When an economy shrinks, immigrants will always be the first to face a backlash. They are always the bogeymen, and this happens to immigrants of other races, too.

In France, the economic disparity between whites and immigrants has grown wider, leading to frustrations.

As the Muslim numbers increase, with Islam as the fastest growing religion in Europe, the congregation finds itself in need of more places of worship, but councils are always concerned about approving the building of more mosques.

So, the result is street prayers, but for local French, they find this unacceptable, and as a recent viral video has shown, some of them have taken to provocation by singing loudly to drown out the prayers. The police have done nothing to quell this behaviour.

Such a video, as it goes viral, would surely anger Muslims around the world. As a non-Muslim, I find such confrontations highly disturbing and wonder why the French police allow this. If democracy and freedom of expression are enshrined in that society, why does this continue to happen?

We can argue steadfastly about rights and all, but wisdom is seriously lacking, especially when caricatures of the Prophet Muhammad are allowed to proliferate.

So, Malaysia needs to distance itself from Dr Mahathir. His views don’t mirror our sentiments.
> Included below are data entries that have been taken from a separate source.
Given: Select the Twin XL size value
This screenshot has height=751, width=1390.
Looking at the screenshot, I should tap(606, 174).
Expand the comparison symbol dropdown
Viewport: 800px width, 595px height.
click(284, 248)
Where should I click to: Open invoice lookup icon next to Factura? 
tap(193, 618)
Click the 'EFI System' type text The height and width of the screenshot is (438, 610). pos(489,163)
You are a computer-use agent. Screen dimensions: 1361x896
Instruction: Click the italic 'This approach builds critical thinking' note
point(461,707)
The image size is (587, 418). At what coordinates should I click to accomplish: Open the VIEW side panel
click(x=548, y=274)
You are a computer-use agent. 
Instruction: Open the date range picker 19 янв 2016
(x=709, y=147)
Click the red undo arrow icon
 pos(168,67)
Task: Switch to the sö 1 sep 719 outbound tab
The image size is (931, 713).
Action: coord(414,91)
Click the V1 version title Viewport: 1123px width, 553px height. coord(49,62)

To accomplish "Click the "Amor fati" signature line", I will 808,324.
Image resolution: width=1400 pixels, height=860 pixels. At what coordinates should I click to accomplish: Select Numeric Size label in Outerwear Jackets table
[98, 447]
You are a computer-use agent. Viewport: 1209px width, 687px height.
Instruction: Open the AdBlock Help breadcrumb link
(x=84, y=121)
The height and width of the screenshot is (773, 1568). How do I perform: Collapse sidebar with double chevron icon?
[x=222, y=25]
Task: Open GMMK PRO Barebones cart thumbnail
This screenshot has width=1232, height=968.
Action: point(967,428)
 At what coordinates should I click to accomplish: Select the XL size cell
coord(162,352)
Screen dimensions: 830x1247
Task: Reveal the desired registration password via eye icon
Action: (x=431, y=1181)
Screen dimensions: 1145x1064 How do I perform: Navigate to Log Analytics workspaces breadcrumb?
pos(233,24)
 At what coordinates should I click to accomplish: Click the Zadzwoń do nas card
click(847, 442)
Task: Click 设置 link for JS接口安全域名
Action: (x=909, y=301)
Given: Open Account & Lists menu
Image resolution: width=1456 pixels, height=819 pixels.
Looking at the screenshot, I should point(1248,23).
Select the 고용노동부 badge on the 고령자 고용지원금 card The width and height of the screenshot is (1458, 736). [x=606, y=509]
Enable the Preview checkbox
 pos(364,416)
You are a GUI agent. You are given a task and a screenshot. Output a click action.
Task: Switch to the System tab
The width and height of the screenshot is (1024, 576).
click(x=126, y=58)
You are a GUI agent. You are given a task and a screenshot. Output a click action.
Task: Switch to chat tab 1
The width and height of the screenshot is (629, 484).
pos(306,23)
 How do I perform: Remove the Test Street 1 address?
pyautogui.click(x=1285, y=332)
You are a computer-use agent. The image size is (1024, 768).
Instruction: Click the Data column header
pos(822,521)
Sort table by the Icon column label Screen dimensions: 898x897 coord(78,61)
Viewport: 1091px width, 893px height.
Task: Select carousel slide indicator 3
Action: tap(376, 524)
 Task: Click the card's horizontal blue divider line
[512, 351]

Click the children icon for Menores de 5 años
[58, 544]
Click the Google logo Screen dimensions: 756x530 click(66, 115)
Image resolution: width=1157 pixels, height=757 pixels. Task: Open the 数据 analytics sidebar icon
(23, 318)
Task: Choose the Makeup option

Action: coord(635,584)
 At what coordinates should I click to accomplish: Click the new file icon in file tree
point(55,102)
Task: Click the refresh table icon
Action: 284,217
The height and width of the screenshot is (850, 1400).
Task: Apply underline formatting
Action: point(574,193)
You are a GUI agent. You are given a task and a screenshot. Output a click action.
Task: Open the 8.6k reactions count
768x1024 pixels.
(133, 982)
Even Turkey has swiftly joined the wave of condemnations on the brutal murders of three people by a suspected extremist in France’s coastal city of Nice, despite being in the midst of an escalating row between Ankara and Paris over a broad range of issues spanning the Eastern Mediterranean to the role of Islam.

The assailant is said to have charged at the victims with a knife in the Notre-Dame Basilica in the heart of the city on the French Riviera.

Two of the victims were female, one a 70-year-old who was “virtually beheaded” as she was praying, the BBC reported. The suspect, who has not yet been identified, was shot and detained soon after.

Turkey’s Foreign Ministry said in a statement: “It is clear that those who commit such a violent act in a holy place have no respect for any humanitarian, religious or moral values.”

Turkish presidential spokesman Ibrahim Kalin said: “Terror has no religion, language or colour. We will fight with determination and solidarity against all forms of terrorism and extremism.”

Indeed, there is no religion that encourages any form of violence. If there are ignorant people who want to behead others, in the name of God, then we should thwart that by keeping ourselves level-headed instead.